Em meio ao caos, o ilustre juiz Miguel Ángel Gálvez tornou-se um dos últimos bastiões do Estado de Direito na Guatemala. Armado com seu sólido conhecimento da lei, uma retidão inabalável e um profundo compromisso com a justiça, ele enfrenta alguns dos processos mais impactantes dos últimos anos. Entre eles, os dolorosos casos de mulheres indígenas estupradas em Sepur Zarco e o do Diário Militar  — o arquivo de óbitos com os registros de milhares de detidos, desaparecidos e assassinados entre 1983 e 1985 — que envolvem ex-membros do Exército e constituem provas chocantes dos horrendos crimes cometidos pelo Estado com a cumplicidade da liderança empresarial, diante do silêncio da comunidade internacional.

O fato de processar um importante grupo de ex-militares de alta patente representa um ato de extrema coragem em um país invadido por máfias em todas as suas instâncias, mas, especialmente, naquelas como o Ministério Público e os Tribunais de Justiça, que dão conta da corrupção e da impunidade. Isso significa sentença de morte ‒ tornada pública por alguém que está próximo ao poder ‒ para um juiz íntegro como Miguel Ángel Gálvez, bem como significou o exílio de operadores de justiça cuja impecável dedicação tornou evidente as redes de corrupção que enfraquecem o Estado de Direito.

A perda de bases institucionais não foi totalmente avaliada pelos cidadãos. Se os setores de maior poder e as camadas médias urbanas acreditam que, com impunidade e rédea solta para perpetrar todo tipo de corrupção, o país pode sobreviver, estão enganados. Os dois últimos governos bateram recordes e encerraram qualquer possibilidade de retorno à democracia.

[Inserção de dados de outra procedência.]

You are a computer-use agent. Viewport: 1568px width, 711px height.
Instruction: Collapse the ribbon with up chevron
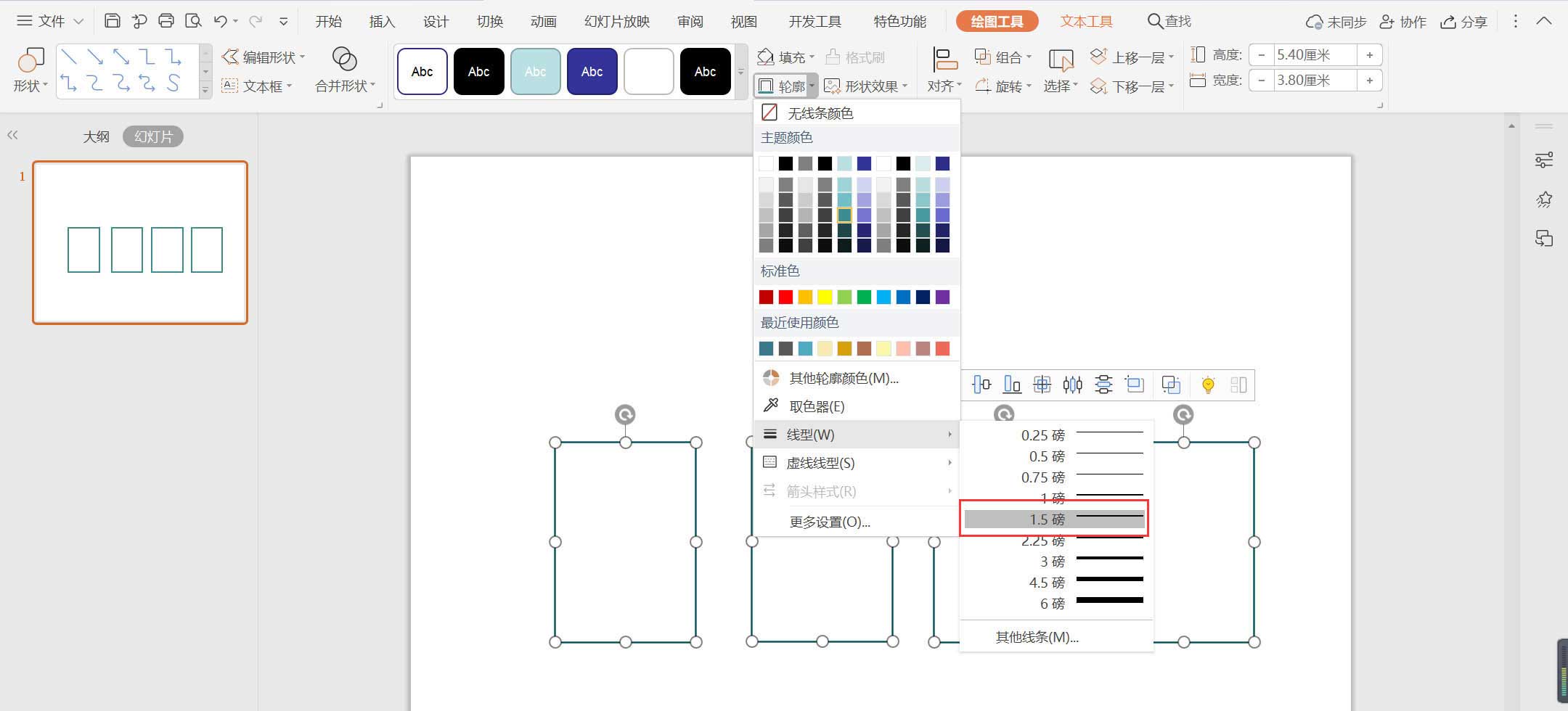[1544, 21]
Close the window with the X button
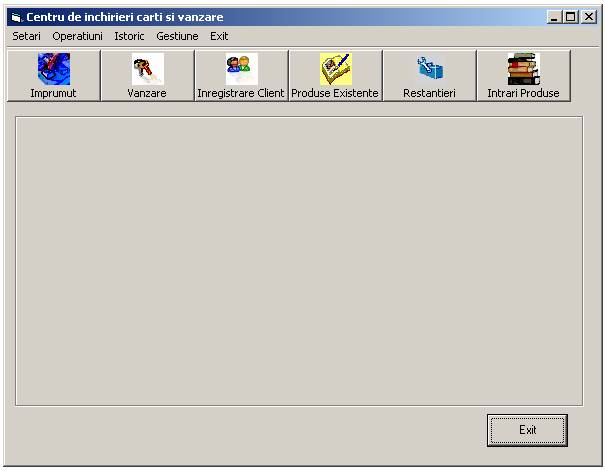The height and width of the screenshot is (471, 605). pos(589,17)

O que cabe agora é uma retumbante reação cidadã diante de tal perda. Acompanhar o ilustre juiz Miguel Ángel Gálvez é um dever cívico. Este Quixote da justiça teve mais de um encontro com a história durante o desempenho de seu árduo trabalho como jurista, deixando a marca indelével de honra, ética e amor à pátria. Para a Guatemala, a possibilidade de seu exílio seria como finalizar o último capítulo, declarando oficialmente a morte do Estado e entregando, assim, todo o controle aos seus piores inimigos.

A honra reside no compromisso, na ética e na convicção de fazer a coisa certa.